Running SQL Queries on Amazon S3

The functionality and sheer usefulness of Drill is growing fast. If you’re a user of some of the popular BI tools out there like Tableau or SAP Lumira, now is a good time to take a look at how Drill can make your life easier, especially if you’re faced with the task of quickly getting a handle on large sets of unstructured data. With schema generated on the fly, you can save a lot of time and headaches by running SQL queries on the data where it rests without knowing much about columns or formats. There’s even more good news: Drill also works with data stored in the cloud. With a few simple steps, you can configure the S3 storage plugin for Drill and be off to the races running queries. In this post we’ll look at how to configure Drill to access data stored in an S3 bucket.

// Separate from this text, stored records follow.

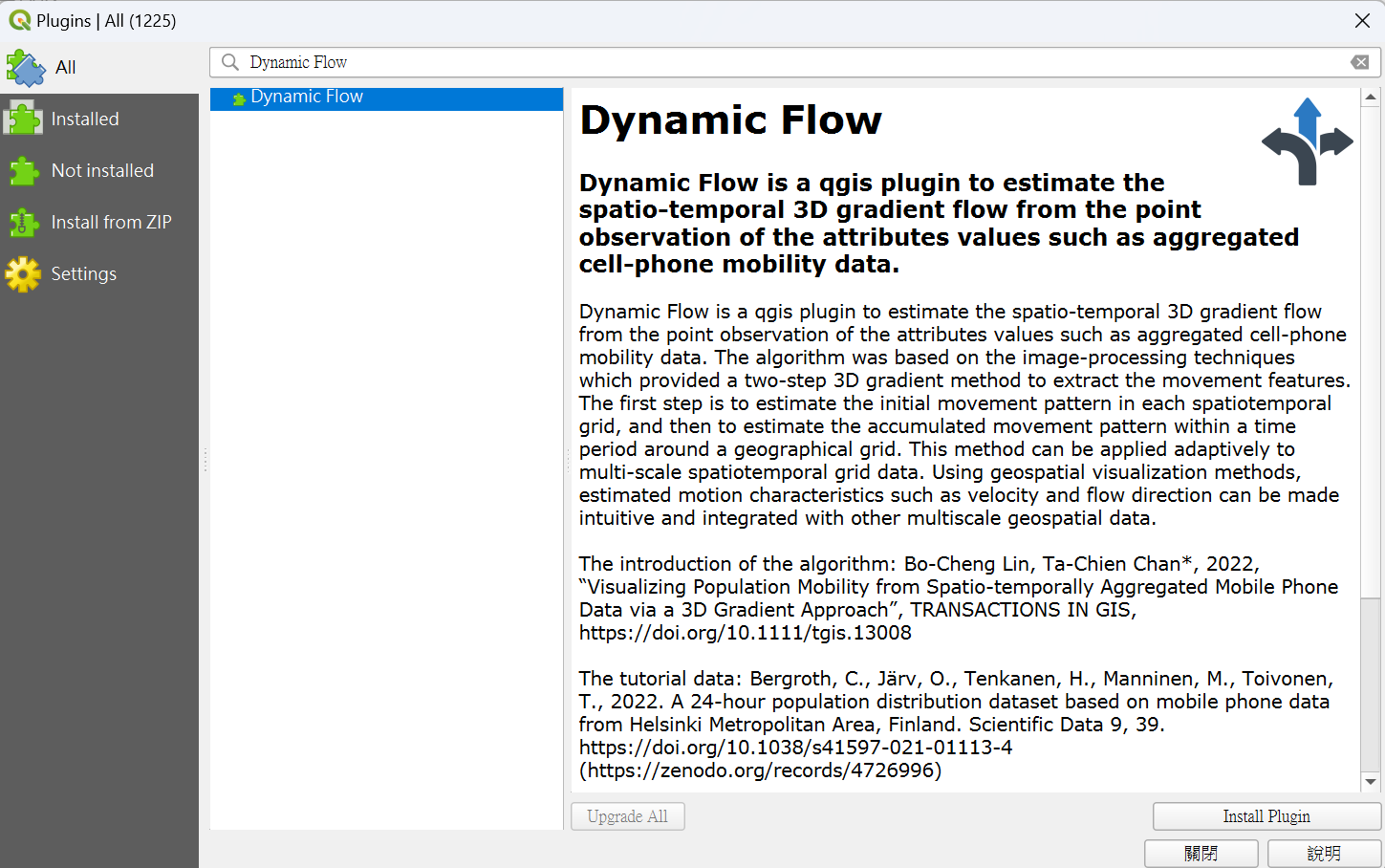Open the Settings section via its gear icon
This screenshot has height=868, width=1385.
tap(24, 273)
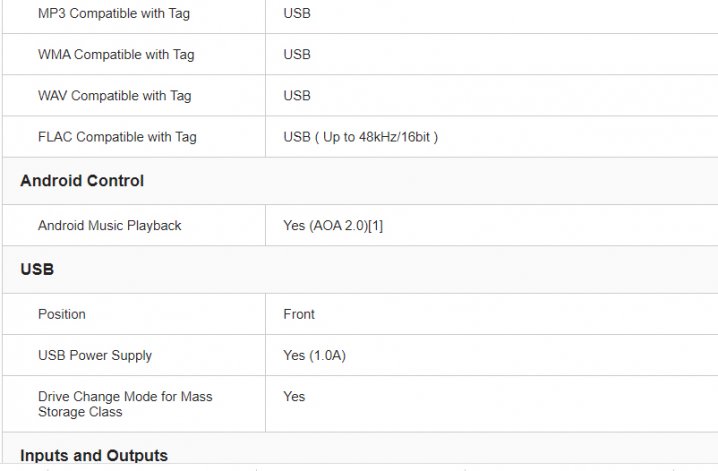Select the Front position value

pos(299,314)
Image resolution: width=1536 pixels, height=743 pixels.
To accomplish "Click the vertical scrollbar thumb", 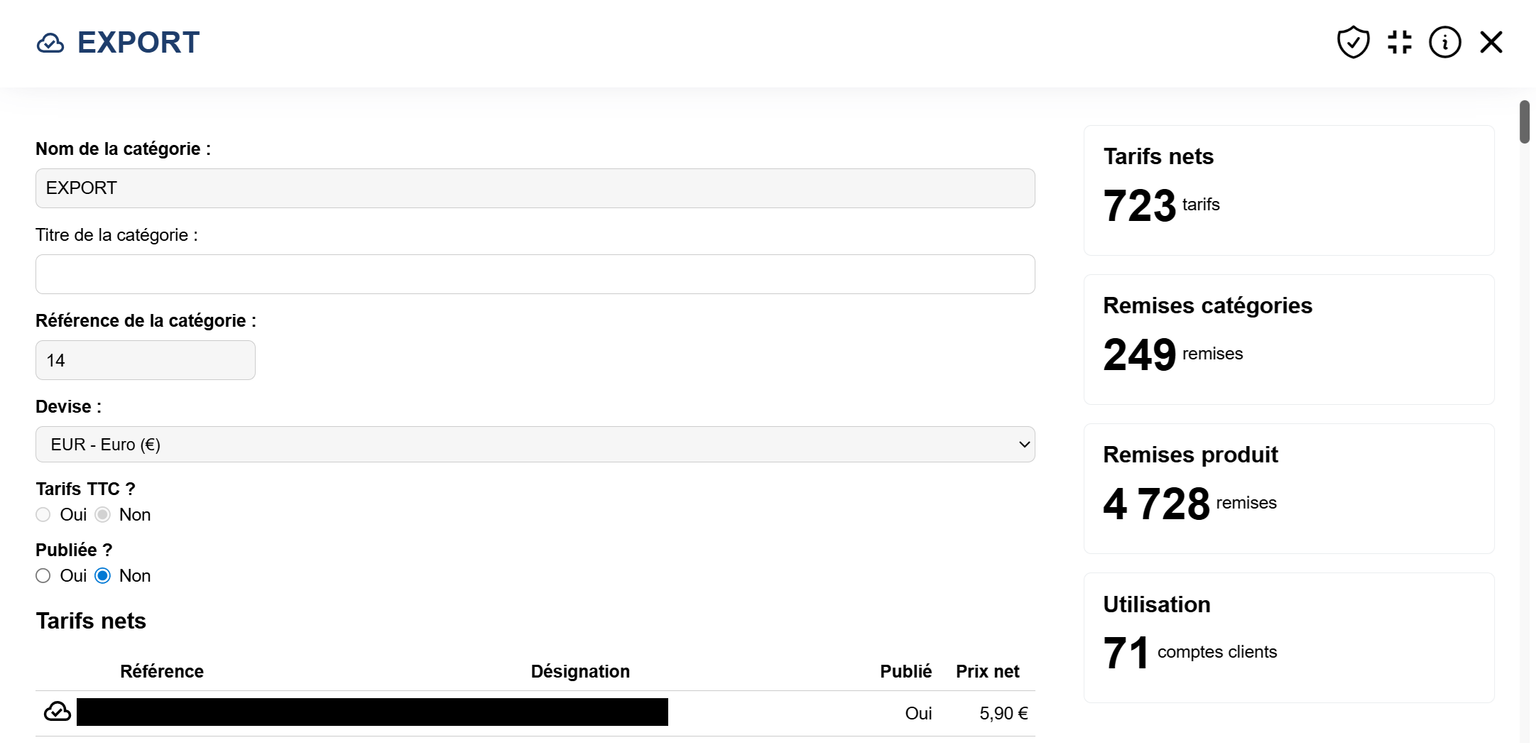I will (x=1525, y=122).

If you’re more of a visual person, you can skip this article entirely and go straight to a video I put together that walks through an end-to-end example with Tableau. This example is easily extended to other BI tools, as the steps are identical on the Drill side.

At a high level, configuring Drill to access S3 bucket data is accomplished with the following steps on each node running a drillbit.

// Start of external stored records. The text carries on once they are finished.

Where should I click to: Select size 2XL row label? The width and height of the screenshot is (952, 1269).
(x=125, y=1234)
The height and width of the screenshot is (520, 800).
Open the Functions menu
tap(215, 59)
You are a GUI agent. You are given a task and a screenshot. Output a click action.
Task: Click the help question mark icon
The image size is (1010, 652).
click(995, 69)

Download and install the JetS3t JAR files and enable them.
Add your S3 credentials in the relevant XML configuration file.
Configure and enable the S3 storage plugin through the Drill web interface.
Connect your BI tool of choice and query away.

Consult the Architectural Overview for a refresher on the architecture of Drill.

Prerequisites

These steps assume you have a typical Drill cluster and ZooKeeper quorum configured and running. To access data in S3, you will need an S3 bucket configured and have the required Amazon security credentials in your possession. An Amazon blog post has more information on how to get these from your account.

Configuration Steps

To connect Drill to S3, all of the drillbit nodes will need to access code in the JetS3t library developed by Amazon. As of this writing, 0.9.2 is the latest version but you might want to check the main page to see if anything has been updated. Be sure to get version 0.9.2 or later as earlier versions have a bug relating to reading Parquet data.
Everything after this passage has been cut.